Well, in general you are trying to minimize delta E.
But delta E is comprised of different components, and the color control (usually, mostly) affects the luma component, so if you are only changing color, improving delta luma will probably improve overall delta E. If that's not the case on your display, then yes, the larger goal is to reduce delta E, so don't get carried away chasing low delta luma values.
To review, the Delta E row shows total error. The two rows below that attempt to show the two sub-components of that error. Delta xy is a measure of how far off the hue and/or saturation are. Delta luma isolates just the "luma" (luminance, intensity, whatever- not sure Color HCFR terminology is Poynton-compliant here) error.
Stepping back even further, the CIE chart shown in HCFR is actually a view looking "down" on a 3-dimensional volume of valid colors in xyY space. This top-down view shows x and y, but not Y. The Y dimension comes up out of the diagram towards your eye.
There is a good visualization of this space here:http://www.brucelindbloom.com/ChromaticityGamuts.html
So to get back to delta xy, that has to do with where you are in a given xy "plane" sliced through the xyY gamut. It's easy to see the dot move in the xy plane on the CIE chart in HCFR. The further it is away from where you want to be, the greater the "delta xy".

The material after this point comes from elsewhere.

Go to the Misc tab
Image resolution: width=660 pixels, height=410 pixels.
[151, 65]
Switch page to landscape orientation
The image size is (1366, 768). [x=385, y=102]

But it doesn't tell you whether that reading is too intense or not. That's what the color control affects, and that's what is being addressed by the delta luma row in HCFR.
When you're relatively close in xy-space then the delta luma readings can be relevant.
(The way HCFR calculates delta luma assumes you are very close to the standard primaries. If you want to know how far off you are from an ideal luma when you are forced to use primaries that are in non-standard locations in the xy plane, you'll need to use a spreadsheet. Your primaries are close enough in my opinion for the default delta luma calculations to have meaning.)
On most displays, the "Color" control mostly changes the "luma" of the primaries all at once. There may be changes in saturation (how much you are displaced inward or outward along a radius extending out from the white point) or hue (how much you are displaced clockwise or counterclockwise along a line *perpendicular* to a radius extending out from the white point) as well, but mostly this control affects how far above or below the ideal height above the xy plane you are. This is not easily visualized in the CIE chart in HCFR, so the delta luma row can be a useful aid in setting color correctly.
(It's also a good way to expose differences in luminance between the primaries. Sometimes displays are deliberately designed to "push" red to be more intense than green or blue for instance)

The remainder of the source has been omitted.